The 4-hour chart shows the set is presently trading inside a large variety between $255 and $370. The bulls are currently trying to drive the cost above the $353 to $370 overhead resistance.
If they succeed, the set could begin an uptrend that has a target objective of $485. The moving averages have finished a bullish crossover and the RSI is in the favorable area, which recommends that bulls have the upper hand.
Nevertheless, if the price again declines from the current level or $370, the set may extend its stay inside the variety for a couple of more days.
XMR/USD.
The long wick on Dec. 23 candlestick reveals traders scheduled profits after Monero (XMR) struck $167, the target objective of the breakout from the inverted head and shoulders pattern.

BTC/USDT daily chart. Source: TradingView.
The BTC/USD pairs perpetual increase has actually absorbed traders who had been waiting on the sidelines for a dip to get in. Institutional investors, momentum traders, and speculators have actually also signed up with the party that has actually kept the uptrend undamaged.
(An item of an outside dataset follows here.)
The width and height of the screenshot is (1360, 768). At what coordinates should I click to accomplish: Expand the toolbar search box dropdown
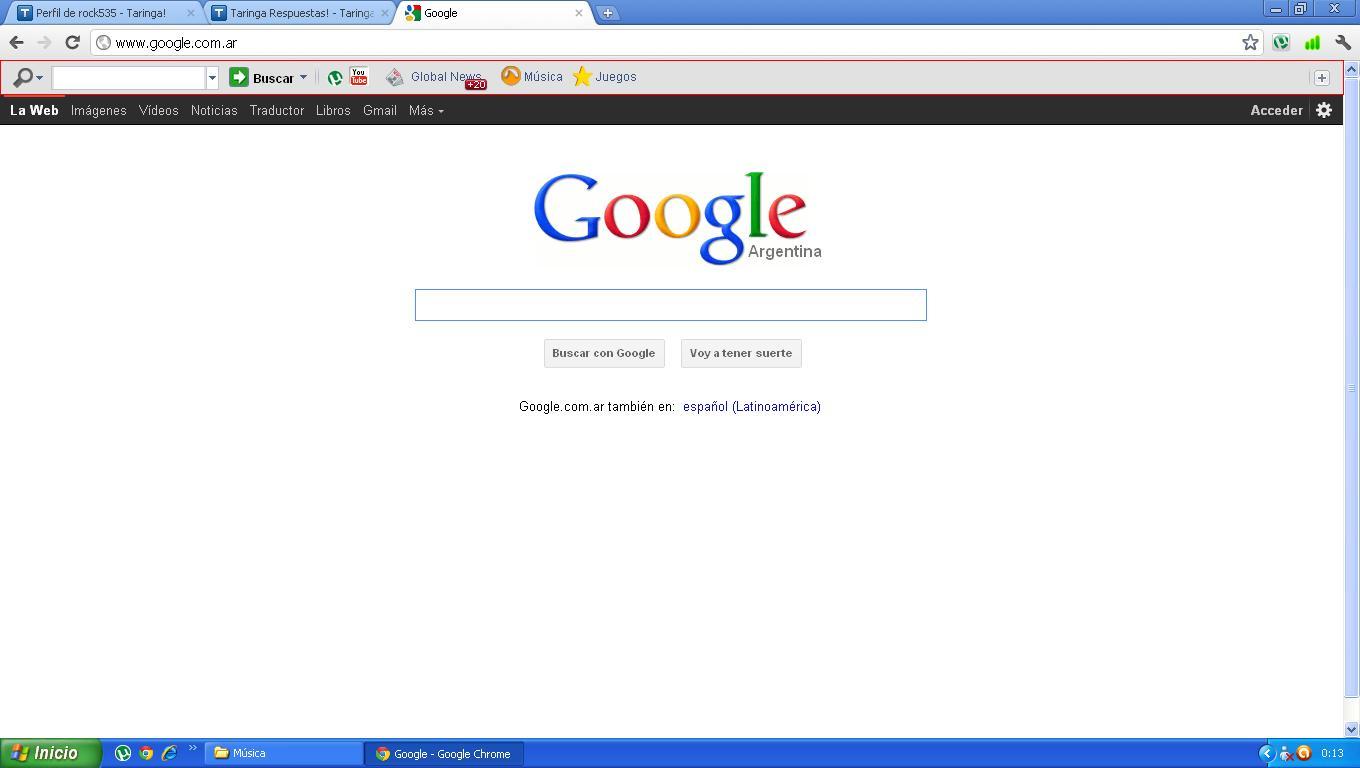(x=212, y=77)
Nevertheless, the current pace of increase is not sustainable. The long wick on todays candlestick recommends revenue reservation at greater levels. Even if the uptrend continues, the pair may again face selling near the $30,000 mark.
The short-term traders might hurry to the exit and that could pull the price back to the 20-day rapid moving average ($ 22,613) if the uptrend stalls. The pair could again try to resume the uptrend if this assistance holds.
On the other hand, a break below the 20-day EMA could drag the cost to the important assistance at $20,000. For that reason, traders may avoid chasing prices higher.

Title: Top 5 cryptocurrencies to view this week: BTC, LTC, BCH, XMR, THETA.
Sourced From: cointelegraph.com/news/top-5-cryptocurrencies-to-watch-this-week-btc-ltc-bch-xmr-theta.
Released Date: Sun, 27 Dec 2020 17:00:00 +0000.